§ **EXTRAIT DU TEXTE**:
10° Soutien aérien extérieur.
- 2ème Escadron / 22ème Groupe de Chasse (2/22 Languedoc) [F8F-1 Bearcat]. Haiphong/Cat Bi.
- 1er Escadron / 19ème Groupe de Bombardement (1/19 Gascogne) [Douglas B-26 Invader]. Haiphong/Cat Bi.
- 1er Escadron / 25ème Groupe de Bombardement (1/25 Tunisie) [Douglas B-26 Invader]. Haiphong/Cat Bi.
- 2ème Escadron / 62ème Groupe de Transport (2/62 Franche-Comté) [Douglas C-47 Skytrain]. Hanoi/Bach Mai.
- 2ème Escadron / 63ème Groupe de Transport (2/63 Sénégal) [Douglas C-47 Skytrain]. Hanoi/Gia Lam.
- 1er Escadron / 64ème Groupe de Transport (1/64 Béarn) [Douglas C-47 Skytrain]. Hanoi/Gia Lam.
- 2ème Escadron / 64ème Groupe de Transport (2/64 Anjou) [Douglas C-47 Skytrain]. Hanoi/Bach Mai.
- 23ème Groupe Aérien d'Observation d'Artillerie (GAOA 23) [Morane-Saulnier MS.500 Criquet (Fieseler Storch)]. Muong Sai.

§ **DONNÉES RECUEILLIES**:
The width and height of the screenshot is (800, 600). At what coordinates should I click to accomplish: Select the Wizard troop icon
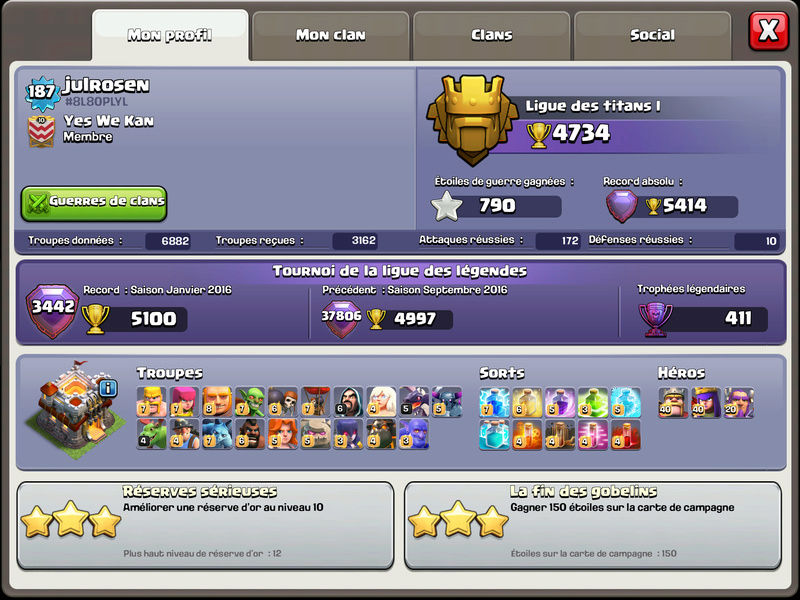click(348, 402)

§ **CONSIGNES**:
• a. Recopiez le passage de l'extrait sur le soutien aérien en commençant par « - 2ème Escadron / 22ème » et en poursuivant jusqu'à « Béarn) [Douglas C-47 Skytrain]. Hanoi/Gia Lam. » inclus.
• b. Selon l'extrait sur le soutien aérien, de quel appareil le 23ème Groupe Aérien d'Observation d'Artillerie est-il équipé ?

§ **RÉPONSES**:
• a.
- 2ème Escadron / 22ème Groupe de Chasse (2/22 Languedoc) [F8F-1 Bearcat]. Haiphong/Cat Bi.
- 1er Escadron / 19ème Groupe de Bombardement (1/19 Gascogne) [Douglas B-26 Invader]. Haiphong/Cat Bi.
- 1er Escadron / 25ème Groupe de Bombardement (1/25 Tunisie) [Douglas B-26 Invader]. Haiphong/Cat Bi.
- 2ème Escadron / 62ème Groupe de Transport (2/62 Franche-Comté) [Douglas C-47 Skytrain]. Hanoi/Bach Mai.
- 2ème Escadron / 63ème Groupe de Transport (2/63 Sénégal) [Douglas C-47 Skytrain]. Hanoi/Gia Lam.
- 1er Escadron / 64ème Groupe de Transport (1/64 Béarn) [Douglas C-47 Skytrain]. Hanoi/Gia Lam.

• b. Il est équipé du Morane-Saulnier MS.500 Criquet (Fieseler Storch).